Every man claims to be innocent, but he got himself into this jail on purpose. Did you hear that, everyone? They could not hear, as all this, like most of his life, is taking place inside his headache walls, swollen and fraught with pulsing, ravenous pains. There were so many different kinds. On Purpose. The men at the trading company had enacted a very non-fantastical, wholly average scheme to steal percentages from the foreign markets. The company had only been around for a few years, and they trusted and valued him to be their engineer. He could see into the systems that most human beings couldn’t fathom beyond an ankle wash. He loved them like a family, like he had thought one to be, but they ended up using his “expertise” to their own ends. Still, they had families and he did not, so he figured a break from the microcosm that the Jesuits had raised him up to disperse into his being would be necessary. Sacrifice, just like the religion that they worked so hard to forget. The company men loved him for it, and set aside a small chunk of funds for him when he got out. In 10 years if he was quiet. He could be quiet. Of that they were sure. Those men, the judge, the people on the street, the guys inside, they saw Kirk’s fantastical machinery, still and seemingly functional, like a war relic of old in a museum. Look, don’t touch.

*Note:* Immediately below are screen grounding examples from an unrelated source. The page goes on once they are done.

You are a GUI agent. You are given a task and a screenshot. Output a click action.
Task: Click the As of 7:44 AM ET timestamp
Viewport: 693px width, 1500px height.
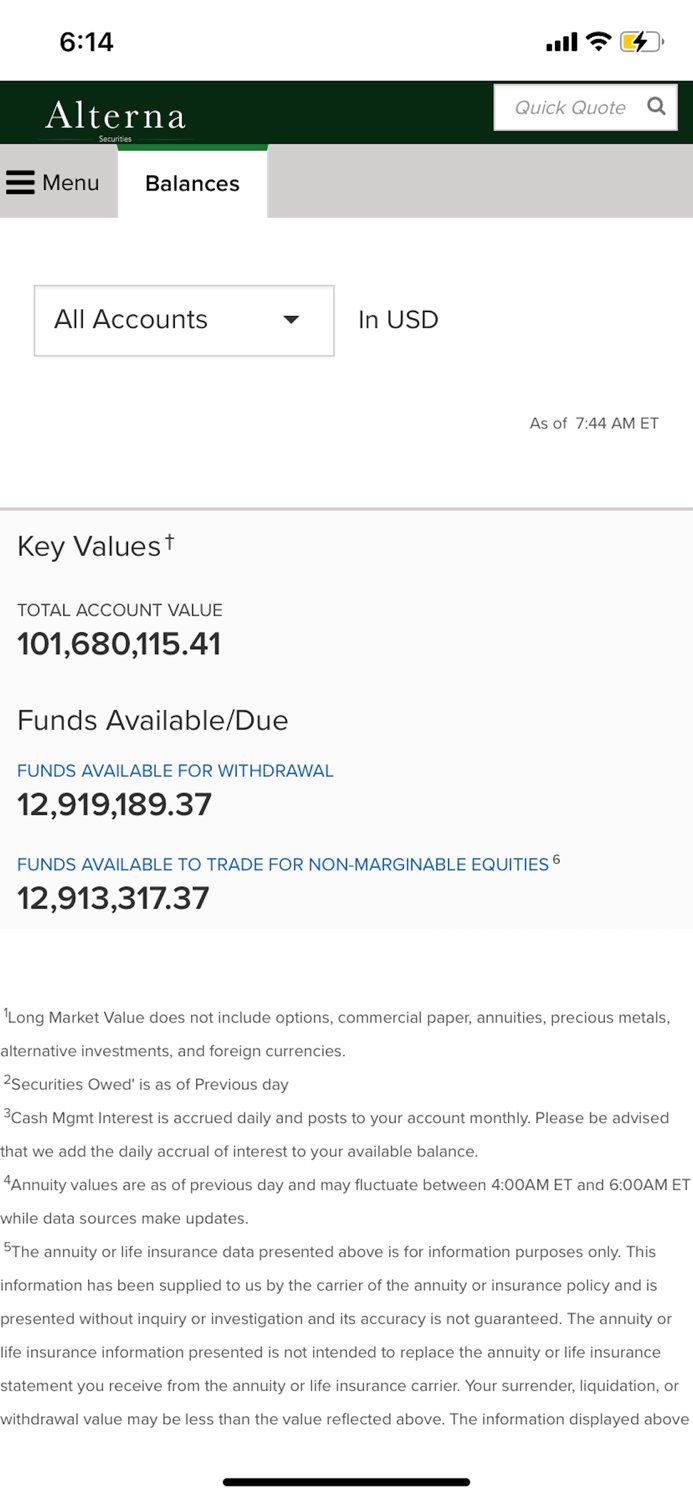pyautogui.click(x=594, y=423)
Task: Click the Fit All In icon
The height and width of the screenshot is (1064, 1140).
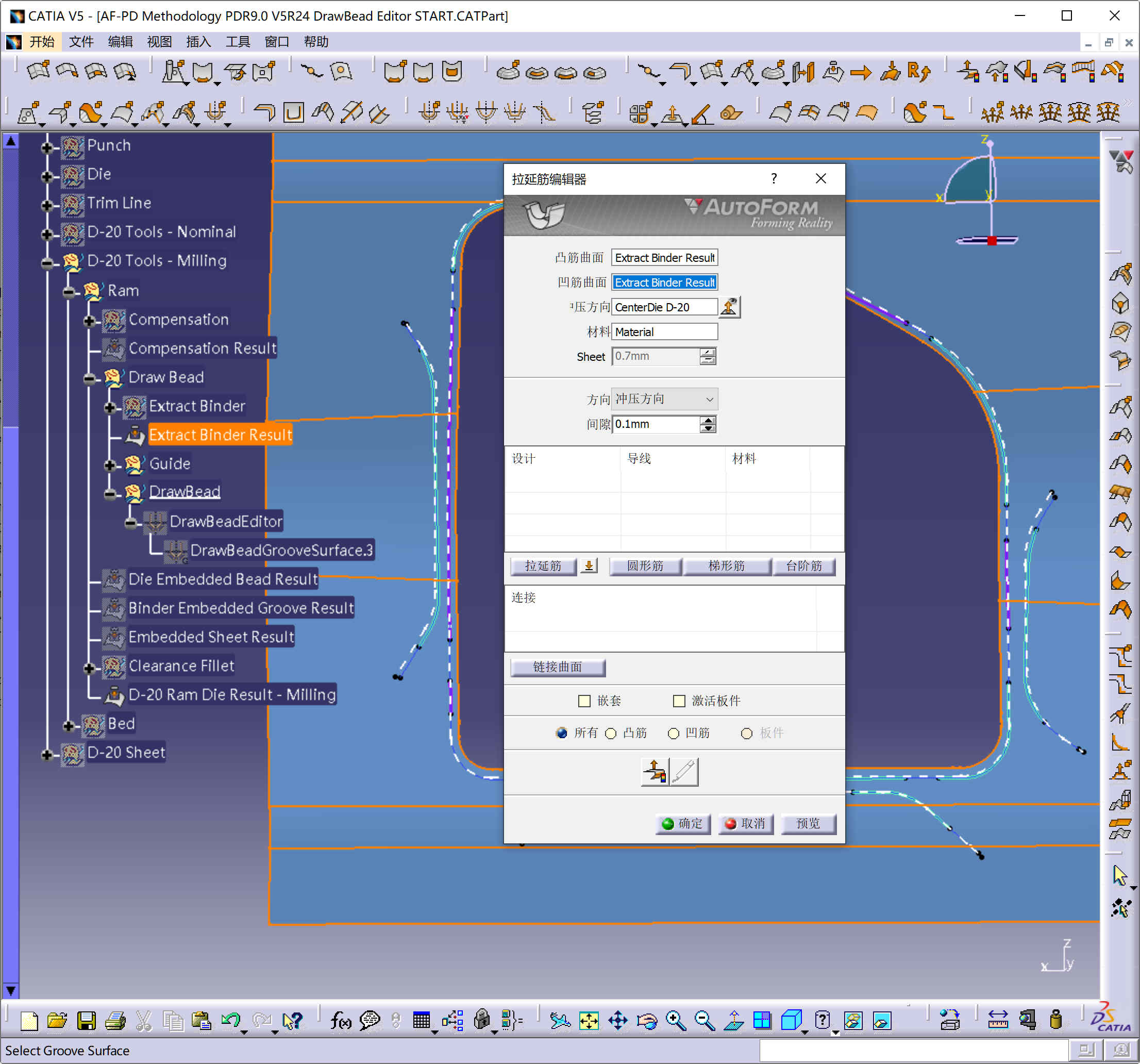Action: pyautogui.click(x=589, y=1020)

Still, the repetitive, simple tasks he was given each day to do in the metal shop, and ones he had to do anyway for himself gave comfort, then routine, then tedium, and then the headaches got worse. He could feel a rumbling, beneath the metal, beneath the snow, beneath the cracks in the pavement, deeper than within his stifling volcano, his dog flying circles around him, bounding up to the heavens and back again on the crest of his self created, wave, as it held there just in front of his eyes – he missed his dog, but he thought about him every day, and about her. Darla took him in, without a complaint or a second’s pause. She’d be walking him every day, and he loved her. She would get to wrap herself around the white beast every single night. And that, that would have to be good enough. He couldn’t see them anymore, as they became hidden in front of the wave….the wave slowly though softened into the peripheral views, and left him nothing to stand on. His bed at night and that wool grey blanket was his only protection. He began to have nightmares, as he disengaged from the rest of the population – the crudeness of their loud voices plagued him, but as an overwhelming noise more than any sort of bodily threat or violence. It was violence he could feel, in his glands, seeping out but always completely soaked up by the thick, hard wool of the blanket. His little cocoon did not go undisturbed anymore. He was looking to get out of his head – release himself from his machine.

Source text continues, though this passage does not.